64. RED KING by Craig Delancy. Unnamed narrator who goes by the handle “CodeMonkey” is brought in on a police raid to arrest a known hacker named Legion, as the first step in tracking down a murder-causing bit of brain-hacking software called Red King. CodeMonkey experiments with the software to further the investigation. The story is taut, tense, and at points surreal. The author captures the sense of drug-induced paranoia and ego very well.
65. SPARKS FLY by Rich Larson. Arthur is a “spark head,” a person whose body chemistry distorts and destroys electrical systems. Spark Heads are subject to a lot of social stigma. Arthur is very interested in a woman named Christina, but heightened emotions cause his normally good control to falter. The story is both poignant and funny and of course also relatable – because so many of us have been in that position of trying to figure out when to tell the person we have feelings for about some secret shame we carry.
66. WELCOME TO THE MEDICAL CLINIC AT THE INTERPLANETARY RELAY STATION / HOURS SINCE LAST PATIENT DEATH: 0 by Caroline M. Yoachim. Despite the dire title, this is an absolutely hysterical “Choose Your Own Adventure” style story. I giggled my way all the way through it. I don’t want to say much more because part of the humor is in the twists. You really have to experience this story.
67. THE MARS CONVENTION by Timons Esaias. Bureaucrat Gesta attends a conference of Humanophiles on Mars, the closest planet to the now-molten legendary homeworld of humans: Earth. Representatives from nine races gather to debate the historical accuracies and fallacies of the only record Humanity left behind: the printed word, mostly in the form of science fiction novels. This is a great piece of satire aimed at academia and at politicians, a rumination on how historians work, and on the usefulness of scholarly discourse as relates to the sacredness of texts.
68. THE WAITING STARS by Alliete de Bodard. The story of Lan Nhen’s attempt to rescue her great-aunt, the mindship The Turtle’s Citadel, from an Outsider isolation junkyard coincides with the story of Catherine, an Dien Viet girl “rescued” and raised by the Outsiders with no memory of her past. The two plots overlap in multiple ways and of course eventually come together. Both feature strong female characters who expertly counterpoint each other, allowing the story to comment on birth, motherhood, abandonment of the elderly, cultural norms, acceptance of differences, and assimiliation. It’s a lot to pack into one story, and de Bodard is really on her game.
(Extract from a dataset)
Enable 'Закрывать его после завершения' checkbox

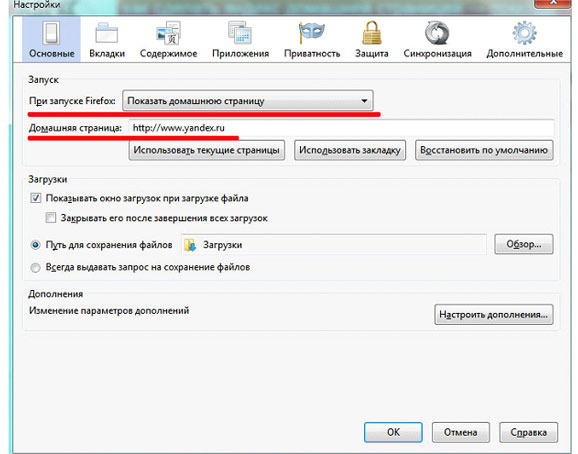(x=51, y=218)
69. THE PREMATURE BURIALS by Andy Duncan. Matthew Preble is obsessed with coffins from the age of eight. As an adult, he marries Charity Gorce. Charity places one condition on their marriage agreement: that when she dies, her husband will be buried next to her. Complications ensue in this expert Gothic-Comedy mash-up. It’s a bit of Poe mingled with a bit of Monty Python without ever veering into broad slapstick.
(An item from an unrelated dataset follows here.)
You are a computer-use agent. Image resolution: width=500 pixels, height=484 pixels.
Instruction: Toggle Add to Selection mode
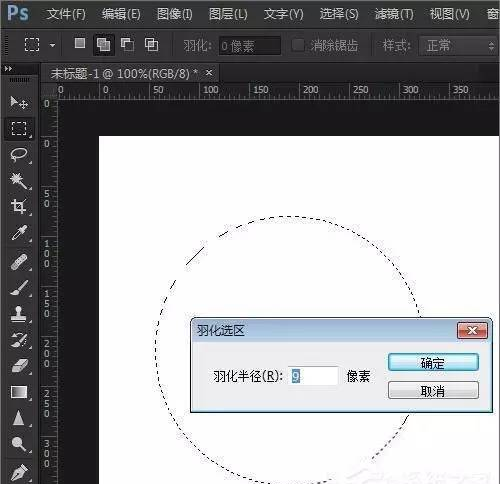pos(103,44)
70. RAT-CATCHER by Seanan McGuire. London, 1666. This is the “secret origin” of Tybalt, King of the Cait Sidhe, from McGuire’s October Daye urban fantasy series. As with so much of McGuire’s series, this story trades heavily on Shakespearean imagery and themes. We see Rand, Prince of Cats, struggle with his role in his father’s court, with his sisters, and with a prophecy that London is about to burn. Rand/Tybalt reminded me very much of Prince Hal/Henry V from Shakespeare’s works. The story has wonderful pacing and drama, strong characterization and character arcs, and sharp dialogue. I’m only two books into the October Daye novels, so I think I can safely say you can read this story without getting hit with any major series spoilers (partly because it’s a prequel, I’m sure).
71. MICHAEL DOESN’T HATE HIS MOTHER by Marie Vibbert. Michael and Julie’s mother is a malfunctioning machine that randomly destroys possessions and tries to trap the children within their home. Michael often escapes to play with friends, but he’s afraid that mother’s violence must eventually come to light. A devastating, pointed tale of child neglect and abuse told in SF terms.
72. MILLER’S WIFE by Mark W. Tiedemann. Egan Ginter’s attempt to get away from a failed relationship lands him at a friend’s cabin in the remote valley town of Saltecroix. His first interactions with the locals are not exactly smooth as he becomes embroiled in the town drama revolving around Brice Miller and his wife Esther. The novella length allows Tiedemann to tease out the mystery and add some ancillary plots and character development to give the reader a sense that the valley is home to a number of interesting people.